Why is Cologne Cathedral a UNESCO World Heritage Site?

The Cologne Cathedral was listed as a UNESCO World Heritage site because of its sheer size, intricacy and the significance of this Gothic masterpiece. Not only is it a creative work of genius but it also “marks the zenith of cathedral architecture.” It is a powerful testament to the Christian belief that existed in both medieval and modern-day Europe, according to its UNESCO listing.

Front view of Cologne cathedral: narrow and soaring with 2 spires. Lots of large gothic windows with detailed sculptural work around them. People, very small at the bottom of the photo, lend scale to the building.

What can you expect on a visit to Cologne Cathedral?

The first thing that will strike you is the sheer size of this beautiful monument. Depending on whether you catch it on a bright or a dark day, you will find different dimensions to its magnificent features.

Inside you’ll find a huge high altar of limestone, 14th-century choir stalls and painted choir screens and the largest cycle of 14th-century stained-glass windows still in existence. You’ll also find a variety of religious artworks ranging from the 10th to the 16th century.
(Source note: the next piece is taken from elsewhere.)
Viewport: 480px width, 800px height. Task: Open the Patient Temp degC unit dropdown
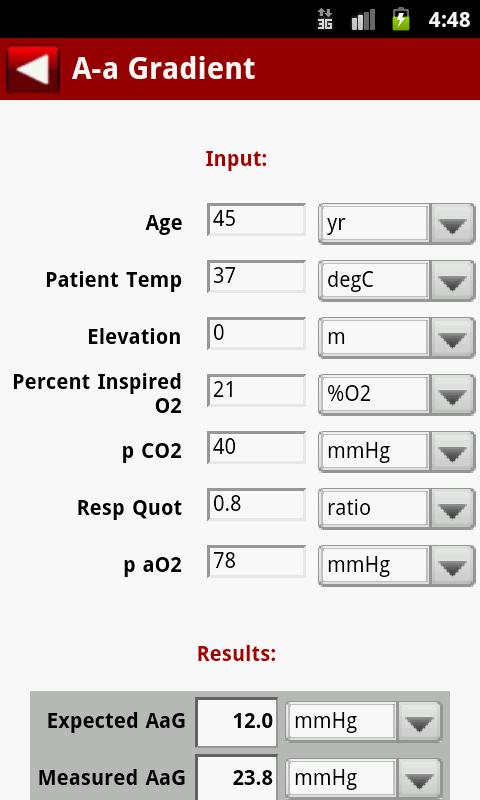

Side view of the cathedral, with the spires at the right and a side entrance in front. Incredibly ornate in typical gothic style, with gothic arched windows, flying buttresses and elaborate sculptural details around every available surface.

Is Cologne Cathedral worth visiting?

The prime location of the Cologne Cathedral means that you cannot possibly visit the centre of Cologne without visiting it. In fact, this is one of the best things to do in Cologne Old Town. You don’t need to tour the inside to appreciate the splendour of the construction, but should do this if you’re at all interested in Christian artwork. Tickets to tour the inside are limited and people who are more intrigued by its structure than its religious links will often just admire it from the outside.
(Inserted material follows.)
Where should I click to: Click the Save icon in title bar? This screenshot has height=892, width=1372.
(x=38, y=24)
Use the map below to help you find accommodations near Cologne Cathedral:

Tips for visiting Cologne

If you visit in the run-up to Christmas, the courtyard of the cathedral comes alive with festive markets. The festivities create a magical backdrop to an already impressive feature. Walk across the bridge to take brilliant photos of the cathedral from afar. This is a particularly pretty scene when done at night.

If you would like a tour of the inside in English, then you are only able to book this on a weekend.
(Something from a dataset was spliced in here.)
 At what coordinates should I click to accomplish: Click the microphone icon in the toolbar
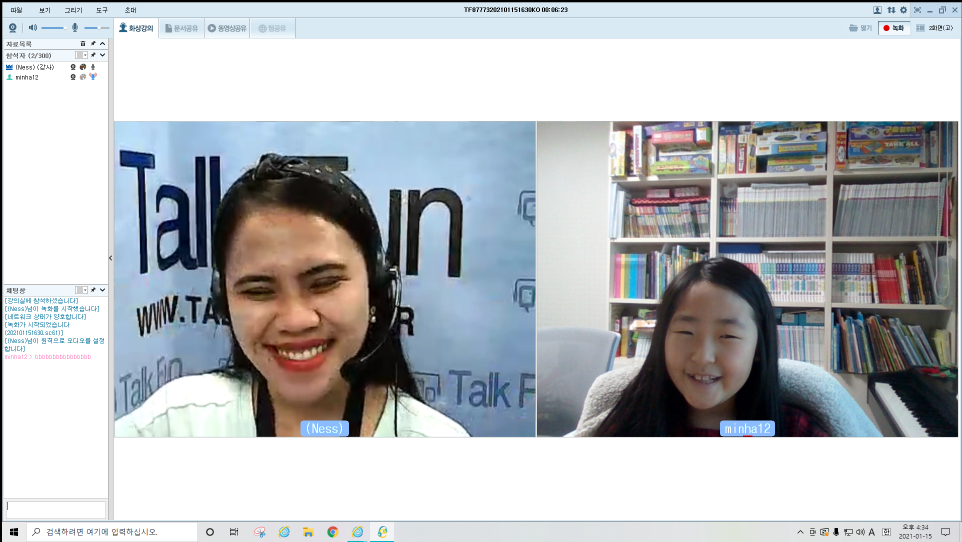coord(74,28)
Where is Cologne Cathedral?

The cathedral is the first thing you will see as you exit Cologne Central Train Station. As it is in the centre, it is not advisable to drive. However, buses, taxis and even the mini train will all be able to take you to the Cathedral easily. You literally cannot miss it!

Cologne is less than an hour from Dusseldorf by train and a half-hour from Bonn. It is well-connected by train or plane to pretty much anywhere in Europe. Note: Cologne is called Köln in German.

For more information about the Cologne Cathedral, its opening hours and admission fees, see its official website.

Text and photos provided by Kerry Hanson of VeggTravel, a travel site that provides ideas and inspiration for unique and beautiful destinations and Adrenaline Junkiez, a site that provides exhilarating ideas to fuel the ultimate thrill seekers bucket list. Follow Kerry on social Media: @adrenalinejunkiez_ and @veggtravel on Instagram, or @veggtravel on Facebook.

Have you been to Cologne Cathedral? If so, do you have any additional information or advice about this UNESCO World Heritage site? Please add your comments below!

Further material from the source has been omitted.